▶ [Dataset records]
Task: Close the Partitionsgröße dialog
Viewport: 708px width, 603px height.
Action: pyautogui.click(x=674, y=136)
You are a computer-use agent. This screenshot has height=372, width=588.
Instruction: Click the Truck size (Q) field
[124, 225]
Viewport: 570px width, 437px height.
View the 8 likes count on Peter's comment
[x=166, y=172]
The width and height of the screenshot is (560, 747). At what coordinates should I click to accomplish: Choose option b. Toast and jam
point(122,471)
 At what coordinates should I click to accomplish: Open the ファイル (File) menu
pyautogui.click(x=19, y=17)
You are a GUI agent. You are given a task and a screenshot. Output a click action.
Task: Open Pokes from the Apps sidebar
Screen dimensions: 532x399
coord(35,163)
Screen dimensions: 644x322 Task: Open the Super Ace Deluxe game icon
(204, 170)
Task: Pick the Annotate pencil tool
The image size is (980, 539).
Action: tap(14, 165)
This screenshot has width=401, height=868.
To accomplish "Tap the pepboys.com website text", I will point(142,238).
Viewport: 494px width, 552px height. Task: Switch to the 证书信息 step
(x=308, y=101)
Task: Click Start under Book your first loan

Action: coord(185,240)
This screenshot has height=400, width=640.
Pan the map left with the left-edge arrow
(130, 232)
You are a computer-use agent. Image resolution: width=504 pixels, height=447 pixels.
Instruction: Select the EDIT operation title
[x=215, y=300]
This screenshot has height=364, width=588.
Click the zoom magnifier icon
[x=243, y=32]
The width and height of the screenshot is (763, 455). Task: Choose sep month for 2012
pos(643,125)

▶ [Exercise details] Your answer must be the line containing "Screen dimensions: 644x322" and every line after it through the end of the records above, reproduced exactly and alone.

▶ [Response area]
Screen dimensions: 644x322 Task: Open the Super Ace Deluxe game icon
(204, 170)
Task: Pick the Annotate pencil tool
The image size is (980, 539).
Action: tap(14, 165)
This screenshot has width=401, height=868.
To accomplish "Tap the pepboys.com website text", I will point(142,238).
Viewport: 494px width, 552px height. Task: Switch to the 证书信息 step
(x=308, y=101)
Task: Click Start under Book your first loan

Action: coord(185,240)
This screenshot has height=400, width=640.
Pan the map left with the left-edge arrow
(130, 232)
You are a computer-use agent. Image resolution: width=504 pixels, height=447 pixels.
Instruction: Select the EDIT operation title
[x=215, y=300]
This screenshot has height=364, width=588.
Click the zoom magnifier icon
[x=243, y=32]
The width and height of the screenshot is (763, 455). Task: Choose sep month for 2012
pos(643,125)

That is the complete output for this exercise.